* _Short exercise A_
Write out every line of the entries that come after the email, with each line unchanged.

* _Page_
## Start

C++ Logo

sg16

Advanced search

Re: [SG16] Agenda for the 2021-12-01 SG16 telecon

From: Jens Maurer <Jens.Maurer_at_[hidden]>
Date: Fri, 3 Dec 2021 23:48:21 +0100
On 03/12/2021 22.58, Hubert Tong wrote:
> On Fri, Dec 3, 2021 at 4:55 PM Jens Maurer via SG16 <sg16_at_[hidden] <mailto:sg16_at_[hidden]>> wrote:
>
> On 03/12/2021 22.03, Tom Honermann wrote:
> > On 12/1/21 2:28 PM, Corentin Jabot wrote:
>
> >> I think Jens is right. MSVC does handle Shift-JIS specifically but I'm not sure we can/should mandate something that work universally, the burden on implementation could be high)
> >
> > Are you suggesting that we should revisit the consensus for the proposed resolution for LWG3576 <https://cplusplus.github.io/LWG/issue3576 <https://cplusplus.github.io/LWG/issue3576>> from our 2021-08-25 telecon <https://github.com/sg16-unicode/sg16-meetings#august-25th-2021 <https://github.com/sg16-unicode/sg16-meetings#august-25th-2021>>?
>
> Reading https://cplusplus.github.io/LWG/issue3576 <https://cplusplus.github.io/LWG/issue3576>
> right now (I wasn't present in August, it seems),
> this says
>
> "any codepoint of the literal encoding other than { or }"
>
> This seems to be a category error: A literal encoding produces
> code units (see [lex.string]), not code points.
>
> One could certainly endeavor to reconstruct code points from
> code units, but it appears some encodings don't really have
> a code point space to start with. For example, wide-EBCDIC
> paired with some narrow EBCDIC shifts between the two, but
> it seems there is no single "code point" space that would
> contain values for characters from both sets.
>
>
> I believe the numeric value of a wchar_t would serve as the "code point" space in such a case.

Is there actually a wchar_t encoding corresponding to each (char-based)
shift-state encoding?

A Unicode counterexample:
If we use UTF-8 for char and UTF-16 for wchar_t, neither encoding directly
provides code point values.

Jens

Received on 2021-12-03 16:48:28

## End

* _Short exercise B_
Quote the email word for word, starting with "Is there actually" and going on through "code point values.".

* _Dataset extract_
## Start

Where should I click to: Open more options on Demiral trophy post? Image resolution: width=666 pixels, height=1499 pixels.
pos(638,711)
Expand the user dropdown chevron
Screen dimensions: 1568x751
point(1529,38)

## End

* _Expected output A_
Where should I click to: Open more options on Demiral trophy post? Image resolution: width=666 pixels, height=1499 pixels.
pos(638,711)
Expand the user dropdown chevron
Screen dimensions: 1568x751
point(1529,38)

* _Expected output B_
Is there actually a wchar_t encoding corresponding to each (char-based)
shift-state encoding?

A Unicode counterexample:
If we use UTF-8 for char and UTF-16 for wchar_t, neither encoding directly
provides code point values.